As a series by Guadalajara-based Gonzalo Lebrija, this sentiment is expressed as moving across a string of vast  landscapes. Lebrija runs from behind the positioned and stationary  camera, away from the lens, away from his perceived viewer, but he is  also clearly running towards something off in the horizon (if not  towards the glory of the horizon itself). The intonated separation of  space between “you” and “me” is open for interpretation, but I prefer to  see the separation as existing between the landscape and me, a  human-scale proximity that I would have never measured where it not for  the presence of the artist, gently reminding us that perceptions of  location are dependent on our bodies in existence.

As the first show I am writing about for this new platform, the context is not lost that these artists were chosen for their tenuous relationship to geography as part of VAG’s Next: A Series of Artist Projects From the Pacific Rim. Brightly so, the exhibition exacerbates this tenuity, especially by opening the space up with Vancouver-based Isabelle Pauwel’s new acid-drip narrations of her family’s colonial history in the area now known as The Democratic Republic of the Congo. W.E.S.T.E.R.N. (2010) and June 30 (2009) clip along in a shattered rhythm of home movies made by Pauwel’s  grandfather intersecting with present-day absurdist contemplation of  objects in her family home. The video works leave little room to breath  through its fragmentations, and I believe that is the point. Here,  location as a narrative agent disintegrates into shards of places,  loosely re-assembled into a reconciling creature that speaks to the  impossibility of ever moving entirely beyond a temporal or geographic  point once it has been traversed.

The philosophical debate of time and space goes on through Here & Elsewhere (2002), an absorbing two-channel/one-screen video by Los Angeles-based Kerry Tribe.  Played out as a conversation between what can only be presumed as an  off-screen father (figure) and his 10 year old daughter in their L.A.  homestead, the man’s voice is distinctly English, authoritative, and  inquisitive to the existential health of the young girl, who answers  with an obedience that only reinforces the work’s fictive construction.

Presented on one screen with two projections side by side, often with  cross panning shots that are synchronized in motion but not in time by a  3 second delay, the resulting effect opens up gaps in time and space,  as if existence of both rests on a linear line that could be folded and  unfolded at any interval. The work as a whole is engrossing, especially  with its cinematic installation that is suggestive of immersion, but I  am unconvinced as to the use of a young girl as the primary visual  focus, as it is reminiscent of using the sympathetic choice a la casting decisions for The Exorcist.  The question of playing or being an identity is thrown at the young  girl who often does both, whether she is caught looking poised on the  edge of the sink and reading, playing with her toothbrush as if it was a  pencil or cigarette in contrast to those moments she is simply brushing  her teeth in routine. Both are constructed realities that are no more  real than each other, yet Tribe does not actively question or challenge  the concept of location so much as our formation of being within the  most ordinary of spaces. Being here or being there, the girl shifts  across the seat and across onto the other screen, a marked difference in  space and time, and this active gesture by Tribe is the ripple of our  own perceptions of being, of finding existence within a place and time,  and of existing as is.

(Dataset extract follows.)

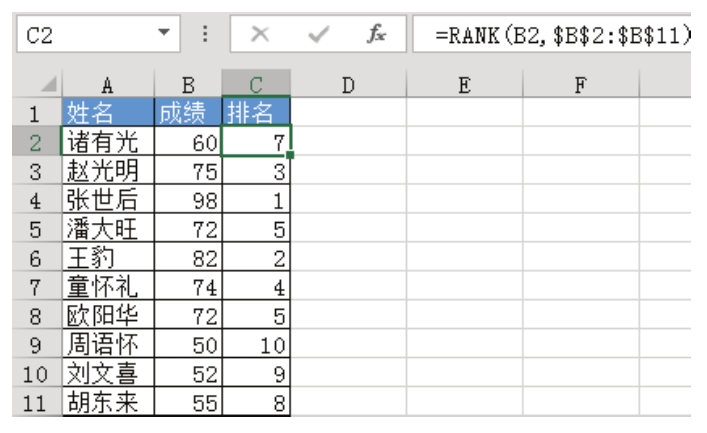The image size is (707, 433).
Task: Click the formula bar containing RANK formula
Action: [562, 36]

The Distance Between You and Me is curated by Bruce Grenville and runs until January, 22, 2012.

*First posted on Post Pacific Post

Friday, 11 November, 2011

Objects In Mirror May Be Better Than They Appear*

I went to live and work in Scotland (a nation and not a country) for six months this past year on an arts writing and curating fellowship. The food was bad, the people solid, and the best art show I saw was German. The overall experience of being on a writing/curating fellowship sounds better than it actually was; and while I do not regret my time spent in the land of lochs and moors, I would have done somethings quite differently if I could do it all again.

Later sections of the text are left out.